===== Extracted information =====
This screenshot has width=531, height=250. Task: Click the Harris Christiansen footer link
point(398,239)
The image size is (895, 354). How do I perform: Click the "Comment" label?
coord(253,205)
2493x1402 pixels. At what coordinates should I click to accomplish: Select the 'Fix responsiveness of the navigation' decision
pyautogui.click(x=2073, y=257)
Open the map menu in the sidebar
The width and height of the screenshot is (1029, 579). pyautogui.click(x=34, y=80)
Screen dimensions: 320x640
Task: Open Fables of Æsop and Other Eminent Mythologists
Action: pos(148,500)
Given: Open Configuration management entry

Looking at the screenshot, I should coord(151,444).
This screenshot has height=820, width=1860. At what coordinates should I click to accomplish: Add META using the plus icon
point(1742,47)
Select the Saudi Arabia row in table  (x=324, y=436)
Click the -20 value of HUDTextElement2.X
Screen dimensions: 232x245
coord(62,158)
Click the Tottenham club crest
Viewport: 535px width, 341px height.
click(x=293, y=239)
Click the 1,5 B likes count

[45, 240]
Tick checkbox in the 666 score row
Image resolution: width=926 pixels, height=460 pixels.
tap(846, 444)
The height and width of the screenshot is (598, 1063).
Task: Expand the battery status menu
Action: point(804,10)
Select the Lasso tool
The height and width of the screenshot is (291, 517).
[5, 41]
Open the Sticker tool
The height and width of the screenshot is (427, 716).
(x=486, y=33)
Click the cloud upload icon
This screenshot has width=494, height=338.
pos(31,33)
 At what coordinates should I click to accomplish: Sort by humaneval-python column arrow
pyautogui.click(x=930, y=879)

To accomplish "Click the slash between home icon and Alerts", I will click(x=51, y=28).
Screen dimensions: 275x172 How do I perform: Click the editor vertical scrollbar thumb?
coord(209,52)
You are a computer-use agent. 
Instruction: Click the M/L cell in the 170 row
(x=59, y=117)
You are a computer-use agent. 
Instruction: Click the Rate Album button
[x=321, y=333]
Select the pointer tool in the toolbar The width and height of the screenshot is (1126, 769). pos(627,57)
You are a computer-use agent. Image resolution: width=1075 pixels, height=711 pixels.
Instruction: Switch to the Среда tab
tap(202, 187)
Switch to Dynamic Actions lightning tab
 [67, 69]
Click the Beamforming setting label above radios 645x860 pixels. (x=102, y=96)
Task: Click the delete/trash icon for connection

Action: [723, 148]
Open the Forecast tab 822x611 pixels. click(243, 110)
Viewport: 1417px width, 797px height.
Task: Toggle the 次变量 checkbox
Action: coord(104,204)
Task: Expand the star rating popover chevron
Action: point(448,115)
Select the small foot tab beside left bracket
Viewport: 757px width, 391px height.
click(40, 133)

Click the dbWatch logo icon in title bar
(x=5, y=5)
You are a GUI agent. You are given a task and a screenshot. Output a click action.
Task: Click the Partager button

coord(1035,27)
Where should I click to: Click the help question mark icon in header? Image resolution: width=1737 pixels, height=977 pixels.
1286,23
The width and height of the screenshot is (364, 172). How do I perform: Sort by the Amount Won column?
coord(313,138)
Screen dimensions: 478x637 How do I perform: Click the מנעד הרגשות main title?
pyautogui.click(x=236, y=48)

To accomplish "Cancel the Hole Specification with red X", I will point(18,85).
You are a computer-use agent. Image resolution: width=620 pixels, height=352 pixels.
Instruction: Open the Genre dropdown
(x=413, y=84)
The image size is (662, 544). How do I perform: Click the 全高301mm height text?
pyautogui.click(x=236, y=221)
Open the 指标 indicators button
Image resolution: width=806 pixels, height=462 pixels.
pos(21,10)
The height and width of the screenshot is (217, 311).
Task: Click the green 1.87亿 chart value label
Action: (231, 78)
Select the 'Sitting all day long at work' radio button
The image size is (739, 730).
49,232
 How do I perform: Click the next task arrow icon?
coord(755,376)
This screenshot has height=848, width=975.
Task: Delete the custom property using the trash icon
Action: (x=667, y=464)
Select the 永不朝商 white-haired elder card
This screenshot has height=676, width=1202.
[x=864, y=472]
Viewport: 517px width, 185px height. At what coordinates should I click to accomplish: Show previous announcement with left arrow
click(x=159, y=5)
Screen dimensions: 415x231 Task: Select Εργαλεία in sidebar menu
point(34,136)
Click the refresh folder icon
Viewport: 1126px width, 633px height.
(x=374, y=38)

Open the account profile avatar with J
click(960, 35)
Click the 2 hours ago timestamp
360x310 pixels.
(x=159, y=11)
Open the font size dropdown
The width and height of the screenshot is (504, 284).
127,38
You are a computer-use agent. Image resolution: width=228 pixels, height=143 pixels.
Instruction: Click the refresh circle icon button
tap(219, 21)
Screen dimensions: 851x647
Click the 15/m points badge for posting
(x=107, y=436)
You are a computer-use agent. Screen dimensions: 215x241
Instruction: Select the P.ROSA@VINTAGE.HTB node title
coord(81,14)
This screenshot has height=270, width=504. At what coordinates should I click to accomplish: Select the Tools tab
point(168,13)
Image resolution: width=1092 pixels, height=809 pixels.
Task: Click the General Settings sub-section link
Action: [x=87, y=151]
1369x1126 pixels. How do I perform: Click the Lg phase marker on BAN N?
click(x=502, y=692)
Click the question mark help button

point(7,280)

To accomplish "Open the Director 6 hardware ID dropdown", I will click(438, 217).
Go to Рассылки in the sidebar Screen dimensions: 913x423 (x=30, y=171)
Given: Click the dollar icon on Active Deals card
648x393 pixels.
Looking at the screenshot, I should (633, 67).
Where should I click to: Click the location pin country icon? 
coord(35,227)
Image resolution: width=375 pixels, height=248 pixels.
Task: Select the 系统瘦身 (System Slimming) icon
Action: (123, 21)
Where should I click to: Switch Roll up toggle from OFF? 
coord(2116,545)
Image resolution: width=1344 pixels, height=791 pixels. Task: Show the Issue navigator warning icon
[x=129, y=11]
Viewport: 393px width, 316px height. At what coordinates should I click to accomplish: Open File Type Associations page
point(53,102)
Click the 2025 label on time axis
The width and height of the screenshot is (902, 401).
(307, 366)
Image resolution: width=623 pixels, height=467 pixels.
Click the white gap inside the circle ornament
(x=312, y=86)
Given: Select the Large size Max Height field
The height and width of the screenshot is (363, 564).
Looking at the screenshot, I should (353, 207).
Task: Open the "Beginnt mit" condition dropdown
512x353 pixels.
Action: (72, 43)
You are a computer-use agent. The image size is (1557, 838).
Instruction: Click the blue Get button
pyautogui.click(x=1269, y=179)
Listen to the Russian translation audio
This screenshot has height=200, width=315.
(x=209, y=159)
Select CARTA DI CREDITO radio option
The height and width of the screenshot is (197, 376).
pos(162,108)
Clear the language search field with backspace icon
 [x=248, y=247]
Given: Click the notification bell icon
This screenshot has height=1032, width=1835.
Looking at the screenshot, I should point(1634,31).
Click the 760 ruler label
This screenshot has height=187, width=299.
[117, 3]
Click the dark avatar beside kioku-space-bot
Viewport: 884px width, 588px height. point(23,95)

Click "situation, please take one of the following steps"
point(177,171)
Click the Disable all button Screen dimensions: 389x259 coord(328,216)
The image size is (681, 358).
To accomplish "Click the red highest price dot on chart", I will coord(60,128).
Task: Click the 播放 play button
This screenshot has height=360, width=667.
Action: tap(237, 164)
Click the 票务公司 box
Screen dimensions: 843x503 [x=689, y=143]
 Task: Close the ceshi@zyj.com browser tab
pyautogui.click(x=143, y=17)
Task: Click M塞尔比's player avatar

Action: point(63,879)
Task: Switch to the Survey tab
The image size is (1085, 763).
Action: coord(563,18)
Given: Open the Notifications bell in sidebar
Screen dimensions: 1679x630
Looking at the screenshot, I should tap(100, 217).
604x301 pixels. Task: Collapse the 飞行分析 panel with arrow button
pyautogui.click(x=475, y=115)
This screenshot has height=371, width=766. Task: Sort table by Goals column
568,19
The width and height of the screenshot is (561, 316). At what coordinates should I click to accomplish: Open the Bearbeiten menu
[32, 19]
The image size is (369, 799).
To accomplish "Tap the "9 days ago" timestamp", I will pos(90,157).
=====
Written problem => Put the rows from the line with "The image size is (681, 358)." to the line with "Screen dimensions: 843x503 [x=689, y=143]" into a numbered list, omitting any blank lines.

Result =>
1. The image size is (681, 358).
2. To accomplish "Click the red highest price dot on chart", I will coord(60,128).
3. Task: Click the 播放 play button
4. This screenshot has height=360, width=667.
5. Action: tap(237, 164)
6. Click the 票务公司 box
7. Screen dimensions: 843x503 [x=689, y=143]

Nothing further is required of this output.